Znałam go lepiej od innych. Żartowaliśmy, że jesteśmy bliźniakami, nieco przesuniętymi w czasie, bo Krzyś był ode mnie starszy zaledwie o kilka miesięcy. Był znakomitym aktorem. Poznałam go szczególnie dobrze, gdy przez lata jeździliśmy po świecie grając „Pana Tadeusza”.

Był zafascynowany życiem. W samolocie zawsze obłożony tomami poezji. Ona go kształtowała. Podczas jednej z podróży dowiedział się, że jest chory. Przyjął to ze zrozumieniem. Walkę z cierpieniem i chorobą traktował jak podróż pełną zagadek, a jednak fascynującą. Po kolejnej operacji przyznał, że jest dowodem na to, że organy wewnętrzne nie są właściwie człowiekowi potrzebne do życia.

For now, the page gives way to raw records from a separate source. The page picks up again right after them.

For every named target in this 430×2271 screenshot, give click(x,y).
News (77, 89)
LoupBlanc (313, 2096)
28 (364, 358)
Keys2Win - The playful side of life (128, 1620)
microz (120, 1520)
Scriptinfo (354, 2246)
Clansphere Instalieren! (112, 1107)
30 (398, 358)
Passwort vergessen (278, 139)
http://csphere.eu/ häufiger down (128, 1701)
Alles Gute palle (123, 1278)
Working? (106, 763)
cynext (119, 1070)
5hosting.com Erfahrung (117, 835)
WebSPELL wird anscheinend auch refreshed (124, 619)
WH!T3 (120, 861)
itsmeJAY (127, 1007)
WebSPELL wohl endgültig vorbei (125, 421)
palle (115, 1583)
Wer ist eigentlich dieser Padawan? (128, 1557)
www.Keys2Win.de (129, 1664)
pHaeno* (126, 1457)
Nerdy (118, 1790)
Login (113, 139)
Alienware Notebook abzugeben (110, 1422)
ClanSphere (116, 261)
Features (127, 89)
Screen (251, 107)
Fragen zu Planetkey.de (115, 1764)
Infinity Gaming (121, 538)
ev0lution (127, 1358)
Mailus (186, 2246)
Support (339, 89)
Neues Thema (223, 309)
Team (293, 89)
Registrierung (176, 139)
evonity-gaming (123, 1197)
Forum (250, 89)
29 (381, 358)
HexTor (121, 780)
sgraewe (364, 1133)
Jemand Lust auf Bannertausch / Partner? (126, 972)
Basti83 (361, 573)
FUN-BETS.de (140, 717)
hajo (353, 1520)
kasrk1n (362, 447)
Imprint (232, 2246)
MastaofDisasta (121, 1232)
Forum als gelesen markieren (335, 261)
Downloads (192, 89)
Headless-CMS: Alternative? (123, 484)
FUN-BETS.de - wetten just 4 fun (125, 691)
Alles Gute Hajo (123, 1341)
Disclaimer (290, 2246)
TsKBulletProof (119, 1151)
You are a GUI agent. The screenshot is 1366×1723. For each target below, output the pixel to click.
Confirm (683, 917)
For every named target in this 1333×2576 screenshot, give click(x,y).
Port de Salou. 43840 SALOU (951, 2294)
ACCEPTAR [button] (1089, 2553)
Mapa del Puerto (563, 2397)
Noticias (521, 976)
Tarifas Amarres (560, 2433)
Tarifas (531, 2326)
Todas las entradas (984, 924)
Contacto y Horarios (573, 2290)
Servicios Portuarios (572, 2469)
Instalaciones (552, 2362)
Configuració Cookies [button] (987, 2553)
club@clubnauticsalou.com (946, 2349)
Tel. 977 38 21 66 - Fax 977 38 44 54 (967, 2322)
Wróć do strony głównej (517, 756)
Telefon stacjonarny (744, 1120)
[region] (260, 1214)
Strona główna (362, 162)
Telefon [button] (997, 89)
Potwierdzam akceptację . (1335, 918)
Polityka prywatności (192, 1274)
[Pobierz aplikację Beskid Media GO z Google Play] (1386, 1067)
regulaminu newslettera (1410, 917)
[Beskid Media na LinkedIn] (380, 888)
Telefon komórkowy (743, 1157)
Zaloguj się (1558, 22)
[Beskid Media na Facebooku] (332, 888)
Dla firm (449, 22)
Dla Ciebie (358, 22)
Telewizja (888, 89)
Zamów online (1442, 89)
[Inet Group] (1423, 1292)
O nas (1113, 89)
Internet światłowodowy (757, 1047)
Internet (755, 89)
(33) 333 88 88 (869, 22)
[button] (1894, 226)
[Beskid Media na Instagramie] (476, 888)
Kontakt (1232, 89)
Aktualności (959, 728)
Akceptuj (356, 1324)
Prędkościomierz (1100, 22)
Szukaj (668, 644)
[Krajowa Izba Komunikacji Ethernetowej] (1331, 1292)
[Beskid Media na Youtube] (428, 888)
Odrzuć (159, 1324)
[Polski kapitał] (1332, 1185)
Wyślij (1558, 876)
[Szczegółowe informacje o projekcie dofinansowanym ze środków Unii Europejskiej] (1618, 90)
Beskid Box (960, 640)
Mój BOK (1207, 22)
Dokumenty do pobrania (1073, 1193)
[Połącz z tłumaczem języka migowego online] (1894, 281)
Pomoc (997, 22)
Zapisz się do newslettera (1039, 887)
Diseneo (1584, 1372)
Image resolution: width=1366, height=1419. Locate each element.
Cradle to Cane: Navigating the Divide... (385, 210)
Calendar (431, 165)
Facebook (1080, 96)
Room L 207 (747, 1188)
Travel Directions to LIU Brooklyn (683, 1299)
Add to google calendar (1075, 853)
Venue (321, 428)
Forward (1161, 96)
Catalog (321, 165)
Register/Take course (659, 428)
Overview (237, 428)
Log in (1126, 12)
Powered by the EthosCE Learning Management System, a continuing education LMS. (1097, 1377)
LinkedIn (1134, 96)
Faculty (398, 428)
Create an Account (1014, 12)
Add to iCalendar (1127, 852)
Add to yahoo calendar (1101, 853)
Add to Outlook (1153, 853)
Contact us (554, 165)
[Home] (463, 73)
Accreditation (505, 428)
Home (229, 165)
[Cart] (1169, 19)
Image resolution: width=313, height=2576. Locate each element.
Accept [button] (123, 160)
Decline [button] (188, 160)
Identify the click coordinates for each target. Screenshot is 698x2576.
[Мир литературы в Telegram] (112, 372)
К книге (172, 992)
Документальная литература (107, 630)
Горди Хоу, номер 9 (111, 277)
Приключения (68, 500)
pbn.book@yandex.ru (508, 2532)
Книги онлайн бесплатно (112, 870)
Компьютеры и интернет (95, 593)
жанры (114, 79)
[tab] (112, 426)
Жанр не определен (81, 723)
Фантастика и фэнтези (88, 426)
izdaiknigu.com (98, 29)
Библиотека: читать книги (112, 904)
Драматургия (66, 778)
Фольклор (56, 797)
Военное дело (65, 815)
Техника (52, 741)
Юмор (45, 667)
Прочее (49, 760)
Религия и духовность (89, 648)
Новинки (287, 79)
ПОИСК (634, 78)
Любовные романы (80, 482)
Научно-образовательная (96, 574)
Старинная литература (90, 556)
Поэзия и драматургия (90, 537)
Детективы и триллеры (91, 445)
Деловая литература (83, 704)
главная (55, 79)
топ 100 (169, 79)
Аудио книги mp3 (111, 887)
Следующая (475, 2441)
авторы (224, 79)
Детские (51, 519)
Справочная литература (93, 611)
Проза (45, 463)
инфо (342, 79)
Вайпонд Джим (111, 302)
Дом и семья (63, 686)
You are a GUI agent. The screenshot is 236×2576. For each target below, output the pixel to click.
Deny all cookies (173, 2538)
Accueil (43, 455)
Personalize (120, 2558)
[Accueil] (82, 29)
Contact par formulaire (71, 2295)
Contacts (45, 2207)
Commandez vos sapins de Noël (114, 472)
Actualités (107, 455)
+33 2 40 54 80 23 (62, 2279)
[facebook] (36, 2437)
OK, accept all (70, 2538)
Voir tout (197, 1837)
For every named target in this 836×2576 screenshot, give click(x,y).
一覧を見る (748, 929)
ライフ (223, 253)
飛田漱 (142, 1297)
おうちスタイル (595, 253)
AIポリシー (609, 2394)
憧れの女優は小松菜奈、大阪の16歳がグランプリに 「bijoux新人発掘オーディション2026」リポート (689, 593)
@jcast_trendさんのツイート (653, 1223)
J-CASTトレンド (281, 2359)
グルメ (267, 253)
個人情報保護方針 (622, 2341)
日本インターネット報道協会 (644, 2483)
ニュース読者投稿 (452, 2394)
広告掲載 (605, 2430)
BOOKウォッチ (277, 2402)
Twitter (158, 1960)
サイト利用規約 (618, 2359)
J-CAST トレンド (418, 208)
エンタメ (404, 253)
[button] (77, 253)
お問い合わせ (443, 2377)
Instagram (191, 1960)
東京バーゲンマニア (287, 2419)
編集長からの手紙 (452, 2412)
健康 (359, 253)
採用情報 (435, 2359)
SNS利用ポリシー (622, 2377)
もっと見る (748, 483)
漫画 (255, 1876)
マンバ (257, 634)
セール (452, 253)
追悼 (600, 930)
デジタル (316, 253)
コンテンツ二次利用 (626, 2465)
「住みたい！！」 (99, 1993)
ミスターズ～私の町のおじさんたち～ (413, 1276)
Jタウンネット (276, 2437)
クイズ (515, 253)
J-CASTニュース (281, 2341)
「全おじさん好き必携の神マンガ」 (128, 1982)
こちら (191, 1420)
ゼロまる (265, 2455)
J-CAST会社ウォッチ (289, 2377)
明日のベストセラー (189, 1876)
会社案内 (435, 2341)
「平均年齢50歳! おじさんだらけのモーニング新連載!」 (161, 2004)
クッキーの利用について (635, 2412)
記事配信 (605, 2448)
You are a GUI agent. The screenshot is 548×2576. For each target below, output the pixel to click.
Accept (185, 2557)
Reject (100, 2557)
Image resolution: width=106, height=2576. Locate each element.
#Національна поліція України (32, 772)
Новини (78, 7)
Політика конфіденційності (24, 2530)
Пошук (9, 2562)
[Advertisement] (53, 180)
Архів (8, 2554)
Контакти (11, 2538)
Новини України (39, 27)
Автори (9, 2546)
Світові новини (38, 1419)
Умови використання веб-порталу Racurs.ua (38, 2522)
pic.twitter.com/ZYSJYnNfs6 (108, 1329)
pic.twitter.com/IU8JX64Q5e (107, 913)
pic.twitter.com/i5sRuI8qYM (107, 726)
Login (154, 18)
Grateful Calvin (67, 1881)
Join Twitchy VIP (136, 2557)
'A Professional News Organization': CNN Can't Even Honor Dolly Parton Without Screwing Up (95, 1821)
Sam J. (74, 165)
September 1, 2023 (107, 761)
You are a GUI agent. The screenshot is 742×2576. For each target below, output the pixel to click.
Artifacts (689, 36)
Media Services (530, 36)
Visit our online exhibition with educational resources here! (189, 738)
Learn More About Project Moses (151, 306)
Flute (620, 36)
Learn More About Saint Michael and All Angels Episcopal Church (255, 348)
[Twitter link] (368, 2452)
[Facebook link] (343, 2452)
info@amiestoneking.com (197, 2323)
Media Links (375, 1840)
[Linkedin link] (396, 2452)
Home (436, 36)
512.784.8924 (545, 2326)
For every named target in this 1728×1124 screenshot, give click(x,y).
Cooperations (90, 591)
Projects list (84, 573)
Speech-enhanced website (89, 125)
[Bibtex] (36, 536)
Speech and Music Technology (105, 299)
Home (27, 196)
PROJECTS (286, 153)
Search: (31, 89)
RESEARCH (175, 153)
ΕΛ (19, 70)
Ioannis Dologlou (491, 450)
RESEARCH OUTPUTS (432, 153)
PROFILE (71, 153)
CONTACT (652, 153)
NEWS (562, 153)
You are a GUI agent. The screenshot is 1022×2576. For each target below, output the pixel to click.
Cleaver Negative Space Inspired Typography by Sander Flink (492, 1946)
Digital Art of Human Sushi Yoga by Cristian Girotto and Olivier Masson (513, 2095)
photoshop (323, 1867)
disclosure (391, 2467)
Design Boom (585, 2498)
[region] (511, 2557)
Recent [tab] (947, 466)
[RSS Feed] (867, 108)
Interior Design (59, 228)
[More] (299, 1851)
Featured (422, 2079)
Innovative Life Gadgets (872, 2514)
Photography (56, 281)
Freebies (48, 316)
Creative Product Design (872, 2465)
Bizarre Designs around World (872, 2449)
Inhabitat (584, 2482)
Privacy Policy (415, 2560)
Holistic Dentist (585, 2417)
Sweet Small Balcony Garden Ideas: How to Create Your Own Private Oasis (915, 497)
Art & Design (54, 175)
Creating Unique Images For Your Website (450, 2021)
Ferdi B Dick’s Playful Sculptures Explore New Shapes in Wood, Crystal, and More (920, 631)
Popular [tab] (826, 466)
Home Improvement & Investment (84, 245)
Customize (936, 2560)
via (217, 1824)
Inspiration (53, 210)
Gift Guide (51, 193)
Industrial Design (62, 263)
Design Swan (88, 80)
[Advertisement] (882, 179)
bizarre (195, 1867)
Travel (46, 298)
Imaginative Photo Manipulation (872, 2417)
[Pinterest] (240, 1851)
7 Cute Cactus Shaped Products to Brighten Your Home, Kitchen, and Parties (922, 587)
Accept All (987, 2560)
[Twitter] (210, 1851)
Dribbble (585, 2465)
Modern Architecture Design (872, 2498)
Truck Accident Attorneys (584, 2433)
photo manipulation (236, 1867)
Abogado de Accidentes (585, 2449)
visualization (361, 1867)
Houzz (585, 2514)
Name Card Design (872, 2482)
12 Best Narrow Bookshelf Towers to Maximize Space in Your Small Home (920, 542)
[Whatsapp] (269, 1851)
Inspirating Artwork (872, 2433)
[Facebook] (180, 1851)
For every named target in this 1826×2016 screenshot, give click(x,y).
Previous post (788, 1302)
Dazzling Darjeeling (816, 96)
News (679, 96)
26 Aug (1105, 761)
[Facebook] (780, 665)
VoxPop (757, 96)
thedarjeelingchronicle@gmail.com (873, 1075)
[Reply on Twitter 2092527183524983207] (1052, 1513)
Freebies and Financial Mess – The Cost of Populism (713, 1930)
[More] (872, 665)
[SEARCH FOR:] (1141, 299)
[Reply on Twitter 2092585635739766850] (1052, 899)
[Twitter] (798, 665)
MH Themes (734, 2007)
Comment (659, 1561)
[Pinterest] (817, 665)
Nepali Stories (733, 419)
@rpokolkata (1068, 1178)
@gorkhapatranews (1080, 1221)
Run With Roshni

Dzielił się swym optymizmem z ludźmi załamanymi. Oswajał ich z chorobą i cierpieniem. Zadał kłam tym, co twierdzą, ze choroba nas upokarza, bo to on upokorzył chorobę. Zachwyciła mnie jego postawa, kiedy odwiedziłam go w szpitalu przed jedną z kolejnych operacji. Dowiedział się wtedy, że są przerzuty na wątrobę. Przyjął mnie opalony, zadbany, na szpitalnej szafce stało zdjęcie córki, a obok leżał testament, który właśnie dokończył pisać. Nigdy nie odmawiał pomocy. Był niezwykle zdyscyplinowany. Zawsze odpowiadał na telefony. Nie chce mi się wierzyć, że tym razem będzie inaczej.